Importance: Pathogenesis of most common chronic and/or recurrent bacterial diseases (e.g., middle ear infections, urinary tract infections, rhinosinusitis, among others) can be attributed to biofilms that are canonically highly resistant to both immune effectors and antibiotics. If we treat biofilms formed by diverse human pathogens with a targeted monoclonal antibody directed at protective domains of bacterial DNA-binding proteins integral to the structural stability of the eDNA-rich biofilm matrix, they are rapidly disrupted with concomitant release of the resident bacteria. These newly released (NRel) bacteria are transiently significantly more sensitive to killing by both traditional antibiotics and human PMNs, and herein, we showed that they are also more readily killed by antimicrobial peptides. Clinically, we hope to leverage this understanding of the NRel phenotype for better medical management of these challenging infections, as well as perhaps even limit or eliminate further contribution to the global antimicrobial resistance 'pandemic'.

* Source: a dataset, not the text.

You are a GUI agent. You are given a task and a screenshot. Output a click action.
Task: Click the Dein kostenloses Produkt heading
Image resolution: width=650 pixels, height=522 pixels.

Keywords: DNABII; LL-37; MRSA; NRel; beta defensins; cathelicidin; nontypeable Haemophilus influenzae.

Fig 1

Relative killing of MRSA subpopulations by hBD-1, hBD-3, or LL-37. MRSA that was either biofilm-resident; grown planktonically to mid-log phase, or newly released from biofilm residence (NRel) by incubation with MsTipMab for 2 h, then incubated for 1.5 h with either (A, D, and G) 10 µg hBD-1; (B, E, and H) 5 µg hBD-3, or (C, F, and I) 0.3 µg LL-37 per mL of DIS. Relative killing of MRSA clinical isolates recovered from a person with cystic fibrosis (A, B, and C), from a bone abscess (SAS130, panels D, E, and F) and an invasive blood isolate (SAS135, panels G, H, andI). AMPs were used at physiologically relevant concentrations (16–18) and at a concentration pre-determined to restrict killing of planktonically grown MRSA to ≤20% to allow detection of any enhanced ability to kill NRel. Note significantly increased ability of all three tested AMPs to kill anti-DNABII MRSA NRel (P ≤ 0.0001).

Fig 2

Relative killing of NTHI isolates by hBD-1, hBD-3, or LL-37. AMPs were used at physiologically relevant concentrations (16–18) and at a concentration pre-determined to restrict killing of planktonically grown NTHI ≤20% to allow detection of any enhanced ability to kill NRel. NTHI #1128 that was either biofilm-resident, incubated planktonically to mid-log phase or been newly released from biofilm residence (NRel) by incubation with MsTipMab were then incubated for 1 h with either (A) 10 µg hBD-1, (B) 5 µg hBD-3, or (C) 0.3 µg LL-37. The same three populations of NTHI #1728 were treated similarly with either (D) 10 µg hBD-1, (E) 5 µg hBD-3, or (F) 0.3 µg LL-37. Finally, we assessed the same three populations of NTHI #86-028NP following treatment with either (G) 10 µg hBD-1, (H) 5 µg hBD-3, or (I) 0.3 µg LL-37. Note significantly increased ability of all three tested AMPs to kill all three anti-DNABII NTHI NRel populations (P ≤ 0.0001). To begin to investigate the role of surface charge in sensitivity to killing by LL-37, we tested an isogenic ∆licD mutant of NTHI strain #86-028NP both with and without the addition of exogenous ChoP (I). Note significantly greater killing of the ∆licD mutant by LL-37 than the planktonically grown parental isolate (P ≤ 0.001), which was significantly reduced (P ≤ 0.005) and also restored back to that of the parental isolate by the addition of exogenous ChoP. Interestingly, anti-DNABII NTHI NRel were significantly more sensitive to LL-37 killing than the ∆licD mutant (P ≤ 0.0005). Collectively, these data suggested a role of outer membrane charge, as well as likely other factors, in the ability of LL-37 to kill anti-DNABII NTHI NRel.